Abstract
Abstract 4307
DNA hypermethylation and histone de-acetylation are mechanisms involved in gene expression silencing and subsequent drug resistance in leukemia. Agents which target these mechanisms have been investigated in myeloid malignancies but few studies have addressed whether they have a role in lymphoid leukemia. We conducted a clinical trial evaluating the tolerability and efficacy of Decitabine and Vorinostat followed by chemotherapy for relapsed/refractory acute lymphoblastic leukemia (ALL). Patients 0–60 years of age were eligible. Protocol therapy included Decitabine (15mg/m2 iv) and Vorinostat (230mg/m2 PO div BID) days 1–4 followed by vincristine, prednisone, PEG-Asparaginase and doxorubicin. Fourteen patients with a median age of 16 (range, 3 – 54) years have been enrolled to date. Five patients failed prior allogeneic transplantation. The most common non-hematological toxicities (grade >3) at least possibly related to Decitabine and/or Vorinostat were infection (grade 3; n=6) and fever (grade 3; n=3). There was a single grade 5 toxicity related to the chemotherapy backbone. Bone marrow samples (n=11) were evaluated using the DNA LINE global methylation analysis.

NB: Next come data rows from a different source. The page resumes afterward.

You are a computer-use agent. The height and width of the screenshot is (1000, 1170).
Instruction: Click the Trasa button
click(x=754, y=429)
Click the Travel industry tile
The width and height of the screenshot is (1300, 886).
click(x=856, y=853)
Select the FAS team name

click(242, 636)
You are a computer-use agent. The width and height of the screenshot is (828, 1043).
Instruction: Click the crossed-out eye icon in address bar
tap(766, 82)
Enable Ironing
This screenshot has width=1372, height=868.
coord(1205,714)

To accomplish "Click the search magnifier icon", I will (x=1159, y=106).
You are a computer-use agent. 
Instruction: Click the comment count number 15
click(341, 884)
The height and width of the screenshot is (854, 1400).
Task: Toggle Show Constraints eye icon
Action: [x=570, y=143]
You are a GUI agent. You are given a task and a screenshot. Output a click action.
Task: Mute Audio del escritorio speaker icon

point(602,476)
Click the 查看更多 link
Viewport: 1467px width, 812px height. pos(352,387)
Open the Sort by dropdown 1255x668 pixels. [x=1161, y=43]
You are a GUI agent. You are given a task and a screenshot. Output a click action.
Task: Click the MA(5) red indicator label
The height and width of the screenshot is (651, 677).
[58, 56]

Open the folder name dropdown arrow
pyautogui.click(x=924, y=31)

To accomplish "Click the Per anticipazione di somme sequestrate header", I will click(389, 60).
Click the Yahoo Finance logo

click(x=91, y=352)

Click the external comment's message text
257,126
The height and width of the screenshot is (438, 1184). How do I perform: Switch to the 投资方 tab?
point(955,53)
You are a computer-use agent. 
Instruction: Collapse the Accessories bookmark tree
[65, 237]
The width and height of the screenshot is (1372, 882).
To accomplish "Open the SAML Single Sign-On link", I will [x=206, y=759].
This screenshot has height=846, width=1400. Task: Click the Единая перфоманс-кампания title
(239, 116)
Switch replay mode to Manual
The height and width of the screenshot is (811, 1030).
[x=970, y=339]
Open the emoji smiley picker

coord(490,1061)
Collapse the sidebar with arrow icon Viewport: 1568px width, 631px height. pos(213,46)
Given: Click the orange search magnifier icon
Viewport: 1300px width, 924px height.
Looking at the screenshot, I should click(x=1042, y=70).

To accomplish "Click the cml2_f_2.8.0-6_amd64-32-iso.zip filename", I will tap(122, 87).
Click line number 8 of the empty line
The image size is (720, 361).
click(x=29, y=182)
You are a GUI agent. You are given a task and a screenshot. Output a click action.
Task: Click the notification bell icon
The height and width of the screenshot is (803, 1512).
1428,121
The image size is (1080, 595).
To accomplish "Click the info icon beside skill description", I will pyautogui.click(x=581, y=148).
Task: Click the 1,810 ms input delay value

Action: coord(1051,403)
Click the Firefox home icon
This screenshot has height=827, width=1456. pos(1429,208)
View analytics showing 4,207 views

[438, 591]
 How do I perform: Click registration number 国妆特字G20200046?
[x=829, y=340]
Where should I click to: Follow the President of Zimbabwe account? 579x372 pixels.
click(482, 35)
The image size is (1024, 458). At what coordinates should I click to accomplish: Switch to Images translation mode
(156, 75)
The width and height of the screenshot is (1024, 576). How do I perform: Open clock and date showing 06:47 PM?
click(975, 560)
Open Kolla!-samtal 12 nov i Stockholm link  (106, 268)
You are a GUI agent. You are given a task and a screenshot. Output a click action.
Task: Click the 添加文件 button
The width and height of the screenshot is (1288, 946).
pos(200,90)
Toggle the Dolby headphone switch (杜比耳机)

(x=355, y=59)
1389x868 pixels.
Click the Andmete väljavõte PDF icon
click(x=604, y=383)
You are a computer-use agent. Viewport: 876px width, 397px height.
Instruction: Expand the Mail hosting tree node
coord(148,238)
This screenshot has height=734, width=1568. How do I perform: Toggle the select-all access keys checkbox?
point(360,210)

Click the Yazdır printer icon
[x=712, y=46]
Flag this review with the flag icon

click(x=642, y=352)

A decrease in total methylation was found in 10 patients comparing baseline and day 5 (4/10 showing significant reductions in hypermethylation (T-test p<0.01). Eight patients were evaluable for response. Complete remission without platelet recovery (CRp) was achieved in 4 patients, PR in 2 patients, SD and PD in 1 patient each for an overall response rate (CRp + PR) of 75%. Six patients were inevaluable for response based on not having an end of treatment marrow evaluation due to disease progression (n=2; days 4 and 16), toxic death (n=1), ineligibility (n=1) and physician/family request (n=2). The combination of Decitabine and Vorinostat for patients with relapsed ALL leads to changes in methylation patterns in the leukemic blasts. The use of these agents followed by chemotherapy appears tolerable and efficacious in patients with relapsed ALL. This study is continuing to accrual and is registered at www.clinicaltrials.gov as NCT00882206.
Off Label Use: decitabine for relapsed ALL vorinostat for relapsed ALL.